Question

Using basic trigonometry show that:
\[\dfrac{\sec A-\tan A}{\sec A+\tan A}=1-2\sec A\tan A+2{{\tan }^{2}}A\]

Answer 1

Hint: Since, the denominator value is 1 in the RHS try to multiply the numerator and denominator with a term so that denominator becomes unity and then use the trigonometric identity \[{{\sec }^{2}}\theta -{{\tan }^{2}}\theta =1\] to simplify it further.

Complete step by step solution:
Now, from the given equation we get,
\[\Rightarrow \dfrac{\sec A-\tan A}{\sec A+\tan A}\]
Now, on multiplying both the numerator and denominator with:
\[\sec A-\tan A\]
\[\begin{align}
  & \Rightarrow \dfrac{\sec A-\tan A}{\sec A+\tan A}\times dfrac{\sec A-\tan A}{\sec A-\tan A} \\
 & \Rightarrow \dfrac{{{\left( \sec A-\tan A \right)}^{2}}}{\left( \sec A-\tan A \right)\left( \sec A+\tan A \right)} \\
\end{align}\]
\[\begin{align}
  & \Rightarrow \dfrac{{{\left( \sec A-\tan A \right)}^{2}}}{{{\sec }^{2}}A-{{\tan }^{2}}A} \\
 & \Rightarrow {{\left( \sec A-\tan A \right)}^{2}}\text{ }\left[ \because {{\sec }^{2}}\theta -{{\tan }^{2}}\theta =1 \right] \\
\end{align}\]
\[\begin{align}
  & \Rightarrow {{\sec }^{2}}A+{{\tan }^{2}}A-2\sec A\tan A \\
 & \Rightarrow {{\tan }^{2}}A+1+{{\tan }^{2}}A-2\sec A\tan A\text{ }\left[ \because {{\sec }^{2}}\theta -{{\tan }^{2}}\theta =1 \right] \\
\end{align}\]
\[\Rightarrow 1-2\sec A\tan A+2{{\tan }^{2}}A\]
\[\therefore \dfrac{\sec A-\tan A}{\sec A+\tan A}=1-2\sec A\tan A+2{{\tan }^{2}}A\]

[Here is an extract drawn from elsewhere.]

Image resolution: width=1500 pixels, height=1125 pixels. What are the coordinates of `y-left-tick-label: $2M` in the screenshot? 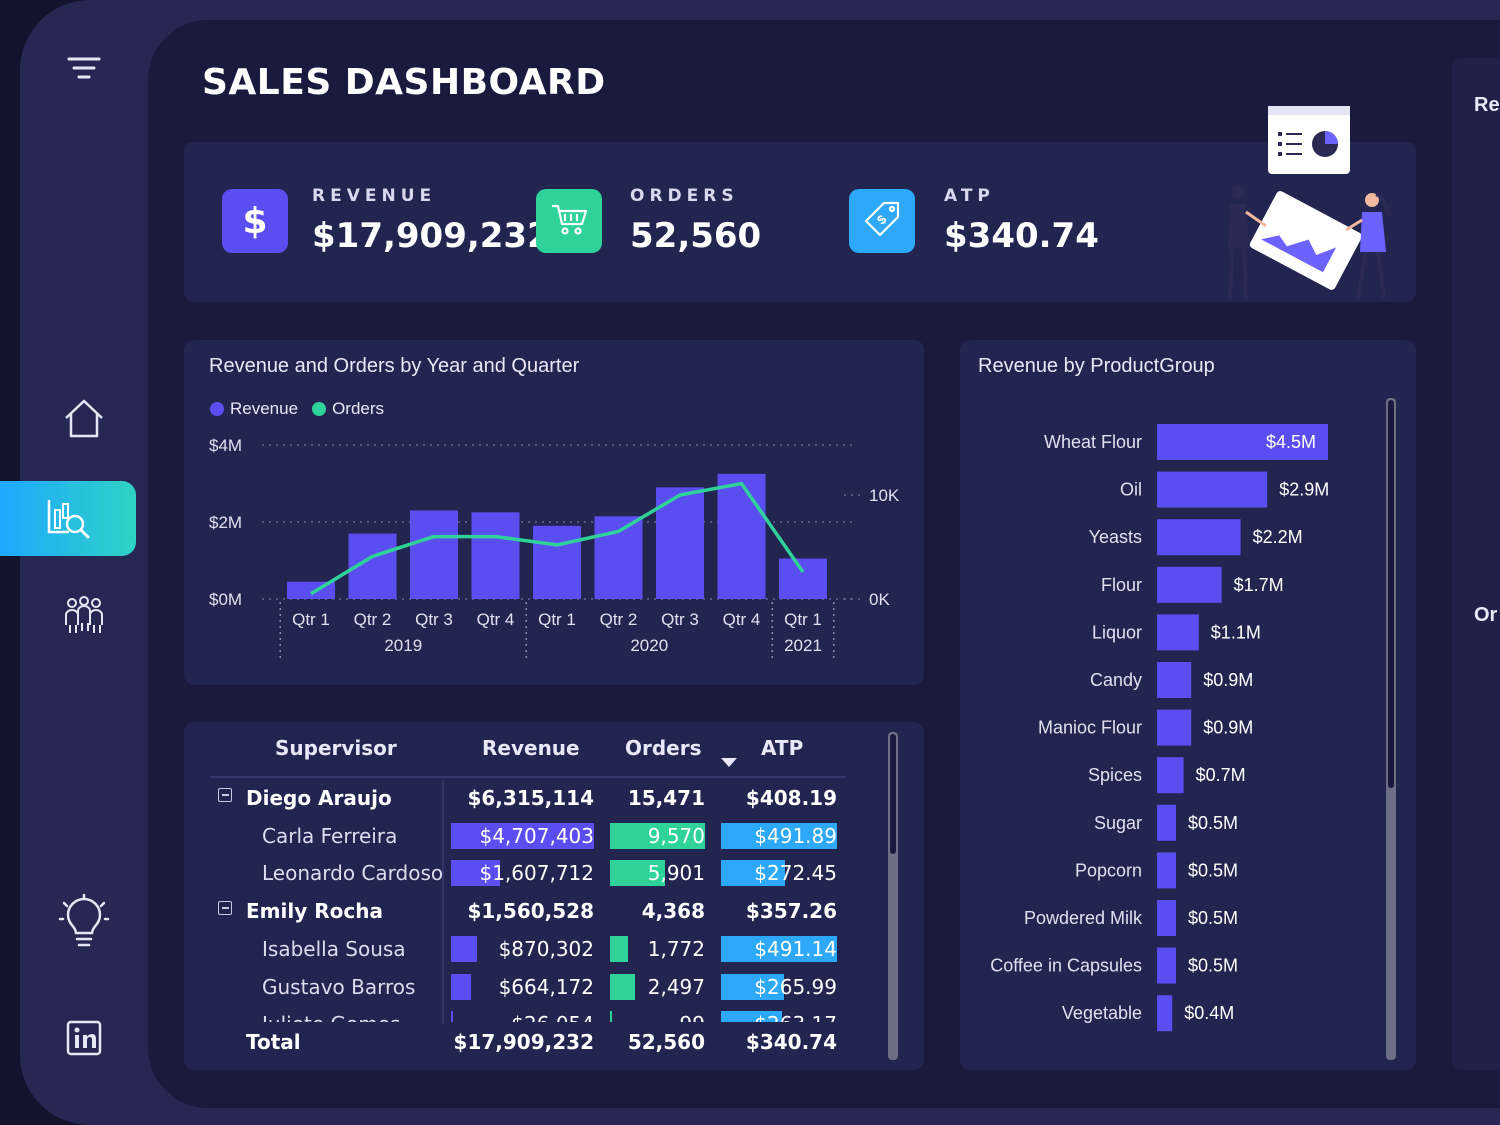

Note: It is important to note that multiplying the numerator and denominator with and term such that we can simplify it using the trigonometric identities. We multiplied the numerator and denominator with \[\sec A-\tan A\] here because we then get the result required accordingly.
We can also multiply the numerator and denominator with \[\sec A+\tan A\]. But, then we get 1 in the numerator and the denominator becomes a square term which we again need to simplify by multiplying with suitable terms in order to get the given equation. So, it is better to multiply the other term which gives the result quickly.